Re:Good. (5, Insightful)

sunderland56 (621843) | more than 4 years ago | (#30392120)

Or the other alternative: the marketing department decided that releasing this trivial small amount of code would make Microsoft look better to the open source community, whereas fighting the matter in court would make them look bad.

Re: FINALLY IS RIGHT !! BEEN WAIT A LONG TIME !! (0)

Anonymous Coward | more than 4 years ago | (#30392682)

I've been waiting a LONG time for this, and FINALLY !! it has arrived !! I am greatful and thankful to Microsoft and its team of crack developers, programmers, and coffee girls for FINALLY giving this to us o-so-deserving humans.

Hip! Hip! Horray !!

Hip! Hip! Horray !!

Yippie !!

Re:Good. (1, Insightful)

Anonymous Coward | more than 4 years ago | (#30392718)

The marketing department has nothing to do with this you buffoon. They just release the code because there's no reason not to, and because it's the right thing to do.

You conspiracy numbnuts can go fuck off.

Re:Good. (2, Insightful)

Locutus (9039) | more than 4 years ago | (#30392144)

mod this funny people, I LOL'ed on this one.

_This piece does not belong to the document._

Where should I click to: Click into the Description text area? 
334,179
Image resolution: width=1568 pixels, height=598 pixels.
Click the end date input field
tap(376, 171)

'Microsoft voluntarily do the right thing', ha. It probably had to go through 12 committee layers just to make sure it can't be used on any OS other than Windows and must not benefit anyone who does cross platform development. Because of the GPL, they probably had to run it through another 12 committee layers to clean up the code. This took loads more expense and effort than they probably wanted to put into it and you can thank the GPL for that. It's probably one reason why they really really dislike the GPL. Their code review and licensing policies are so bad that stuff like what happened with this tool costs them bucket loads of time, effort, and money and then they have to walk out into public and post their code. I can see Microsoft's executive team spitting every time they here "GPL" as if someone from Dog River said "Wullerton"

LoB

Re:Good. (1, Informative)

Yvan256 (722131) | more than 4 years ago | (#30392214)

Wullerton

<spit/>

Re:Good. (1, Insightful)

shaitand (626655) | more than 4 years ago | (#30392700)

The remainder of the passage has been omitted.